I have played with several Torn E.B. receivers. Never found any issues with any of them. The Germans were ultra strict in the manufacturing process. Lots of times you can see solder joints with a glob of paint to indicate that it was verified as OK. I have found however that a lot of US hams have confused the meaning of HT as heater rather than high tension or vice versa. Of course, this often led to problems. 73 – Mike

 

Mike B. Feher, N4FS

89 Arnold Blvd.

Howell NJ 07731

848-245-9115

 

-----Original Message-----
From: [email protected] <[email protected]> On Behalf Of David Stinson
Sent: Thursday, January 25, 2024 7:12 AM
To: milsurplus@mailman <[email protected]>; MMRCG <[email protected]>
Subject: [Milsurplus] German Torn E.b Receiver- Suspicious Errors.

 

Every few days, I get a little time to work on this WWII German Torn E.b receiver.  Been fixing the damage done by someone trying to re-tube it, but there are other, more interesting things in here.

 

First- This radio could never have functioned.

These solder joints are obviously original, but the primary power wiring, B+, B- and Filament are all hosed-up from the power connector to the power switch and from there to the receiver circuits.

 

I replaced the missing tube socket, repaired the filament circuits, then replaced a couple of bad resistors fried by having B+ between them and ground.

Tested the B+/B- buss for shorts/leakage.
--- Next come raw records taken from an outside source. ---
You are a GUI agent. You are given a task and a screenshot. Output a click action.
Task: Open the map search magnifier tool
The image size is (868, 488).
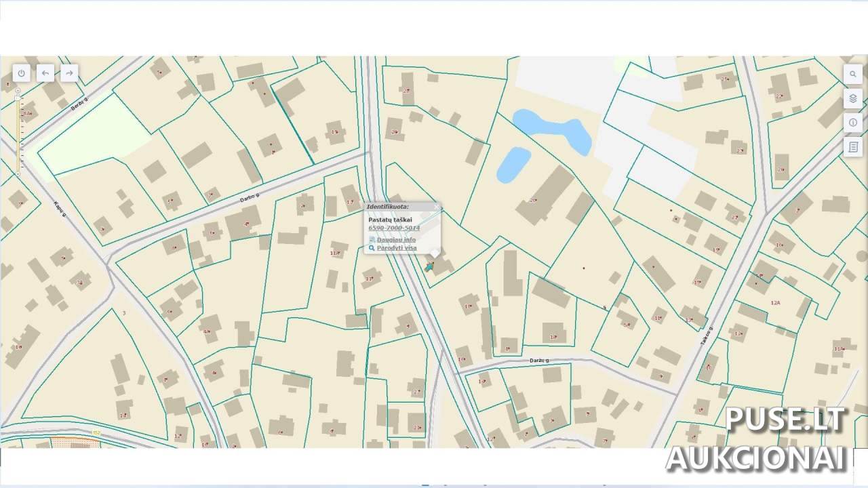pos(852,74)
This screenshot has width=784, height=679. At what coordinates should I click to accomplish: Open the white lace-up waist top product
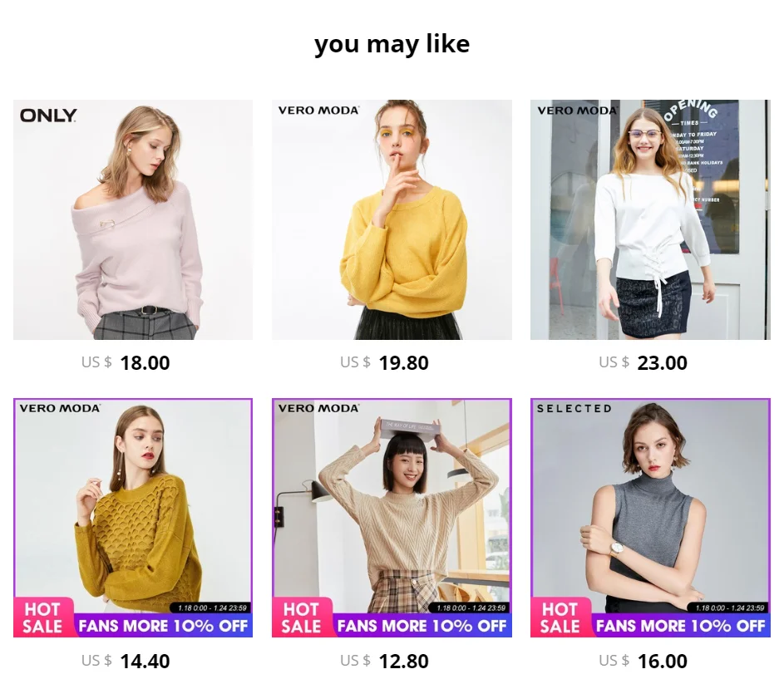[650, 219]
It looked OK so bypassed the bad wiring and connected voltage to the busses for a first test.

Filament circuit looked OK except the audio tube's filament was at 2.2V when the RF tubes were at 1.8V That's going to be a Hi-Z ground somewhere.

Brought the B+ up slow and, touching the plate of the 2nd RF tube produced a satisfying racket.
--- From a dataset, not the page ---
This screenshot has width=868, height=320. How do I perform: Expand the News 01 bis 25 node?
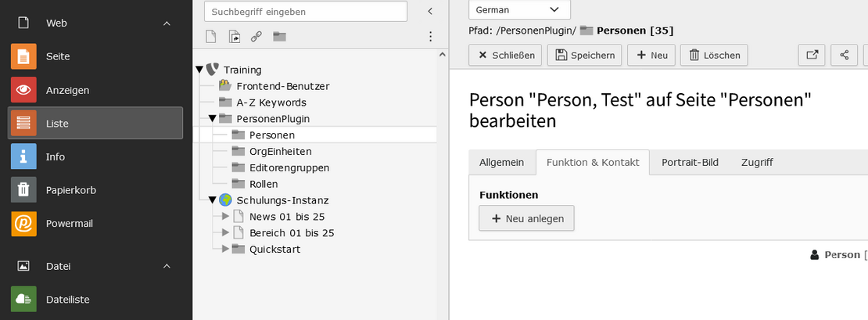(225, 217)
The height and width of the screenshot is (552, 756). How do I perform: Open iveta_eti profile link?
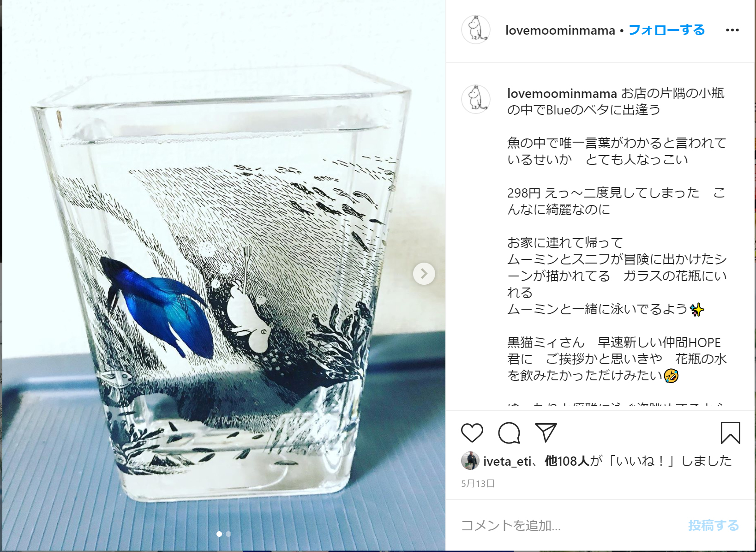[507, 461]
However, no such response from the 1st RF.  Got to measuring and I had no plate or screen voltage there.

 

On inspection, I found something odd- both the plate and screen connections at the tube socket were carefully placed and with "molded" solder to look like good connections, but once the wires were moved aside, neither connection had actually been made.

I should have take photos.

 

I wonder if it was just sloppy workmanship and rubber-stamp inspection (not like the Germans in 1943) or if some poor forced-labor person did this intentionally.  Guess we'll never know.

 

Not the first piece of gear I've found

"inop out of the box." RBB refurbished in San Fran with some of the band switches put back 180 degrees off, a ZM-11 bridge with wires crossed, etc.

 

Have you seen factory/depot defects in your mil gear?